A block of data
--- start ---

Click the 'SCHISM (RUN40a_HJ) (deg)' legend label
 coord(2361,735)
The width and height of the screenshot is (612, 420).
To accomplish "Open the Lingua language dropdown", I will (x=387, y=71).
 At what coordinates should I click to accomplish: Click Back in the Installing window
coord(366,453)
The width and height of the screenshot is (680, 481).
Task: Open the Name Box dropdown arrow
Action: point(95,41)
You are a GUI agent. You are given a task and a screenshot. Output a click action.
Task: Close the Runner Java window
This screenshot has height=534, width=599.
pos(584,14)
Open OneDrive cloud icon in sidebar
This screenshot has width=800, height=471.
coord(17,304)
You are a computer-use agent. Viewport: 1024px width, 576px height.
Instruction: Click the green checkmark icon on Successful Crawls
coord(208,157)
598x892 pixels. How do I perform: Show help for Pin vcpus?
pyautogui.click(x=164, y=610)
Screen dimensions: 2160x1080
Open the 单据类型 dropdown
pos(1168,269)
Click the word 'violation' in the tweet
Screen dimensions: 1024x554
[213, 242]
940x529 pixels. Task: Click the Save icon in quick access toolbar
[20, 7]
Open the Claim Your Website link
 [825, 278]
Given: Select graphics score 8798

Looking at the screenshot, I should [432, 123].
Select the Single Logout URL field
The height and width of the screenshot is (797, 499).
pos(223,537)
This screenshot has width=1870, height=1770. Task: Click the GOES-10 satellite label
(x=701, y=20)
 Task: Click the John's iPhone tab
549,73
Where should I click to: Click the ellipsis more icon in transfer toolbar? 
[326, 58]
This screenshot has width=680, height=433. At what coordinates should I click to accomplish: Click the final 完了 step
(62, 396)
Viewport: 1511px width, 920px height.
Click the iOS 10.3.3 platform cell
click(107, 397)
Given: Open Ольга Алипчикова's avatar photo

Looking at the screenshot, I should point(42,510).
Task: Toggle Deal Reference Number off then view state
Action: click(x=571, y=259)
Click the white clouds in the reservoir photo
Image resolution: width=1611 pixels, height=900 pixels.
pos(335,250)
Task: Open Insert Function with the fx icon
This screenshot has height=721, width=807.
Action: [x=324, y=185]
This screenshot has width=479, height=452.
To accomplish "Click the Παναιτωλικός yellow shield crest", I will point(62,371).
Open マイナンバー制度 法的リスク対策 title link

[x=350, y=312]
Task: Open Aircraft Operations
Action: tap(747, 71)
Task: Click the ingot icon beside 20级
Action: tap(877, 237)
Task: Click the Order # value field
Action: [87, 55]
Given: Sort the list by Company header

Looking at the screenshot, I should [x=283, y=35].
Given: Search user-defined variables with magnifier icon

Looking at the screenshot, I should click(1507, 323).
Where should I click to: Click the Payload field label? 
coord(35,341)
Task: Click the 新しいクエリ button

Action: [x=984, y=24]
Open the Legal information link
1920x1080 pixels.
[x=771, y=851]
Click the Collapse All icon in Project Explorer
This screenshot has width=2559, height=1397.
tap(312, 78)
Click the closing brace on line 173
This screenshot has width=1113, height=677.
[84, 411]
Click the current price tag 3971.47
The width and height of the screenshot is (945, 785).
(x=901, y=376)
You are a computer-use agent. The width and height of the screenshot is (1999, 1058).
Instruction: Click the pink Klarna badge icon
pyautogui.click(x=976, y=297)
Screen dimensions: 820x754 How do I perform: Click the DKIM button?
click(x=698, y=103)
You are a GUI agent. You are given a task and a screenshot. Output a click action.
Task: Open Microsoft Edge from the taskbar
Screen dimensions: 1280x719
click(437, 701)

--- end ---

What is expected: Format every line of the data above as a JSON list of strings, one string per line, leaving out blank lines.

Task answer:
[
  "Click the 'SCHISM (RUN40a_HJ) (deg)' legend label",
  " coord(2361,735)",
  "The width and height of the screenshot is (612, 420).",
  "To accomplish \"Open the Lingua language dropdown\", I will (x=387, y=71).",
  " At what coordinates should I click to accomplish: Click Back in the Installing window",
  "coord(366,453)",
  "The width and height of the screenshot is (680, 481).",
  "Task: Open the Name Box dropdown arrow",
  "Action: point(95,41)",
  "You are a GUI agent. You are given a task and a screenshot. Output a click action.",
  "Task: Close the Runner Java window",
  "This screenshot has height=534, width=599.",
  "pos(584,14)",
  "Open OneDrive cloud icon in sidebar",
  "This screenshot has width=800, height=471.",
  "coord(17,304)",
  "You are a computer-use agent. Viewport: 1024px width, 576px height.",
  "Instruction: Click the green checkmark icon on Successful Crawls",
  "coord(208,157)",
  "598x892 pixels. How do I perform: Show help for Pin vcpus?",
  "pyautogui.click(x=164, y=610)",
  "Screen dimensions: 2160x1080",
  "Open the 单据类型 dropdown",
  "pos(1168,269)",
  "Click the word 'violation' in the tweet",
  "Screen dimensions: 1024x554",
  "[213, 242]",
  "940x529 pixels. Task: Click the Save icon in quick access toolbar",
  "[20, 7]",
  "Open the Claim Your Website link",
  " [825, 278]",
  "Given: Select graphics score 8798",
  "Looking at the screenshot, I should [432, 123].",
  "Select the Single Logout URL field",
  "The height and width of the screenshot is (797, 499).",
  "pos(223,537)",
  "This screenshot has width=1870, height=1770. Task: Click the GOES-10 satellite label",
  "(x=701, y=20)",
  " Task: Click the John's iPhone tab",
  "549,73",
  "Where should I click to: Click the ellipsis more icon in transfer toolbar? ",
  "[326, 58]",
  "This screenshot has width=680, height=433. At what coordinates should I click to accomplish: Click the final 完了 step",
  "(62, 396)",
  "Viewport: 1511px width, 920px height.",
  "Click the iOS 10.3.3 platform cell",
  "click(107, 397)",
  "Given: Open Ольга Алипчикова's avatar photo",
  "Looking at the screenshot, I should point(42,510).",
  "Task: Toggle Deal Reference Number off then view state",
  "Action: click(x=571, y=259)",
  "Click the white clouds in the reservoir photo",
  "Image resolution: width=1611 pixels, height=900 pixels.",
  "pos(335,250)",
  "Task: Open Insert Function with the fx icon",
  "This screenshot has height=721, width=807.",
  "Action: [x=324, y=185]",
  "This screenshot has width=479, height=452.",
  "To accomplish \"Click the Παναιτωλικός yellow shield crest\", I will point(62,371).",
  "Open マイナンバー制度 法的リスク対策 title link",
  "[x=350, y=312]",
  "Task: Open Aircraft Operations",
  "Action: tap(747, 71)",
  "Task: Click the ingot icon beside 20级",
  "Action: tap(877, 237)",
  "Task: Click the Order # value field",
  "Action: [87, 55]",
  "Given: Sort the list by Company header",
  "Looking at the screenshot, I should [x=283, y=35].",
  "Given: Search user-defined variables with magnifier icon",
  "Looking at the screenshot, I should click(1507, 323).",
  "Where should I click to: Click the Payload field label? ",
  "coord(35,341)",
  "Task: Click the 新しいクエリ button",
  "Action: [x=984, y=24]",
  "Open the Legal information link",
  "1920x1080 pixels.",
  "[x=771, y=851]",
  "Click the Collapse All icon in Project Explorer",
  "This screenshot has width=2559, height=1397.",
  "tap(312, 78)",
  "Click the closing brace on line 173",
  "This screenshot has width=1113, height=677.",
  "[84, 411]",
  "Click the current price tag 3971.47",
  "The width and height of the screenshot is (945, 785).",
  "(x=901, y=376)",
  "You are a computer-use agent. The width and height of the screenshot is (1999, 1058).",
  "Instruction: Click the pink Klarna badge icon",
  "pyautogui.click(x=976, y=297)",
  "Screen dimensions: 820x754 How do I perform: Click the DKIM button?",
  "click(x=698, y=103)",
  "You are a GUI agent. You are given a task and a screenshot. Output a click action.",
  "Task: Open Microsoft Edge from the taskbar",
  "Screen dimensions: 1280x719",
  "click(437, 701)"
]